> _Brief_
Out of the entries that follow, copy each line containing "agent".
########################################
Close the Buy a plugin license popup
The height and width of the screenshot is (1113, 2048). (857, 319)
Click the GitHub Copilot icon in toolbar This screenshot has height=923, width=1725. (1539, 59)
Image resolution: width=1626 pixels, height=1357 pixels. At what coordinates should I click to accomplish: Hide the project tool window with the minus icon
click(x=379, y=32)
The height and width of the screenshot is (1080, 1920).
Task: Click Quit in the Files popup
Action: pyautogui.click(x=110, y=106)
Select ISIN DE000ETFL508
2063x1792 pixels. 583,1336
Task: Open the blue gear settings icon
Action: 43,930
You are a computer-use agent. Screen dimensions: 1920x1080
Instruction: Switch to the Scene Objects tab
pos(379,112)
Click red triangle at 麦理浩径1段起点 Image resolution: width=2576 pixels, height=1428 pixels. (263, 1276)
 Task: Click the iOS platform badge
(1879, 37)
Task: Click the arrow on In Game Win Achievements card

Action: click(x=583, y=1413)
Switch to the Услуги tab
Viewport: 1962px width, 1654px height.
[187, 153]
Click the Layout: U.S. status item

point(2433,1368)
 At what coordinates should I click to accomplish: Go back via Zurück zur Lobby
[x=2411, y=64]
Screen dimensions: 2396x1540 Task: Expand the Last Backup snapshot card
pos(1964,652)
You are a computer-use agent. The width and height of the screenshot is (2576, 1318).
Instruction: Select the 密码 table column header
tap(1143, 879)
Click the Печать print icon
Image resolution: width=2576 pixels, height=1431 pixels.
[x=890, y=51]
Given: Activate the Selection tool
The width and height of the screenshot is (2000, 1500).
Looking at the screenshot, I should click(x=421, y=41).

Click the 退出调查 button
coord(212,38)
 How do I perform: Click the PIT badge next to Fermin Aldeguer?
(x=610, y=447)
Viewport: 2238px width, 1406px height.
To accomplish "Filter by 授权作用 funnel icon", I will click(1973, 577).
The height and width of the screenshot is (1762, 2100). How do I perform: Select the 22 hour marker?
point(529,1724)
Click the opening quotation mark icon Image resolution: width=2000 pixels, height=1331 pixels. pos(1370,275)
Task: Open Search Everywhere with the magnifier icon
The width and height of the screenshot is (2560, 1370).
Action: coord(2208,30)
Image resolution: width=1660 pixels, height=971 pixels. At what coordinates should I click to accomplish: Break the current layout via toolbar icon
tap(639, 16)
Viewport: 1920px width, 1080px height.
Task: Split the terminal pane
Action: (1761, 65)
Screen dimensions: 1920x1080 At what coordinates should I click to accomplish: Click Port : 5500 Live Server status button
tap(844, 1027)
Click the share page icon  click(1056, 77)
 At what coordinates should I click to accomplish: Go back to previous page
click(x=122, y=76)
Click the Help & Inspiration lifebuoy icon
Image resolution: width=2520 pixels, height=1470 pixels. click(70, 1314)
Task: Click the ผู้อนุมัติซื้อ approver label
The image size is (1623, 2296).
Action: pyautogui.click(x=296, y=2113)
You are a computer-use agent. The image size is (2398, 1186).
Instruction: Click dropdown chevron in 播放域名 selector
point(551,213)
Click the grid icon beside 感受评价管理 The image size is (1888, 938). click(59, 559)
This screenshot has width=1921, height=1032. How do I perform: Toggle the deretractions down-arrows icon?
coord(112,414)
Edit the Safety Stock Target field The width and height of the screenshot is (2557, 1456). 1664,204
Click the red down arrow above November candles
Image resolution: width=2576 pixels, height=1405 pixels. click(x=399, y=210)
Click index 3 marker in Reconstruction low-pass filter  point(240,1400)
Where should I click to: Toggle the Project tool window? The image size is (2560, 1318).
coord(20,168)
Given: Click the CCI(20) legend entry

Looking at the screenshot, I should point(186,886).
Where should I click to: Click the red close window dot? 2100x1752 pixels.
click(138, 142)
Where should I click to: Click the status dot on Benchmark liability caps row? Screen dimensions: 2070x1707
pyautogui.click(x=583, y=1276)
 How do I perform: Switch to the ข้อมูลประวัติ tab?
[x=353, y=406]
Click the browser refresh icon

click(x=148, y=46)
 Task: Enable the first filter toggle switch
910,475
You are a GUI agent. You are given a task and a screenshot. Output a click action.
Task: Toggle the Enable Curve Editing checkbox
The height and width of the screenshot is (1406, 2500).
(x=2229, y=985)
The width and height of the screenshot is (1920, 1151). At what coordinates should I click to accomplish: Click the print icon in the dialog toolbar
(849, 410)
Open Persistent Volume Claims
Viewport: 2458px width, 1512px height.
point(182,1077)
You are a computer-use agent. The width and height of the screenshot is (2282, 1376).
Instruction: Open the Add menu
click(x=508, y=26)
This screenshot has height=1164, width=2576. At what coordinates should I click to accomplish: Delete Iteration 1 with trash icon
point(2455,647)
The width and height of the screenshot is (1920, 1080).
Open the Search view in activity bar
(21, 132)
########################################
> _Output below_
You are a computer-use agent. Screen dimensions: 1920x1080
You are a computer-use agent. The width and height of the screenshot is (2576, 1318).
You are a computer-use agent. The image size is (2398, 1186).
You are a GUI agent. You are given a task and a screenshot. Output a click action.
You are a computer-use agent. The width and height of the screenshot is (2282, 1376).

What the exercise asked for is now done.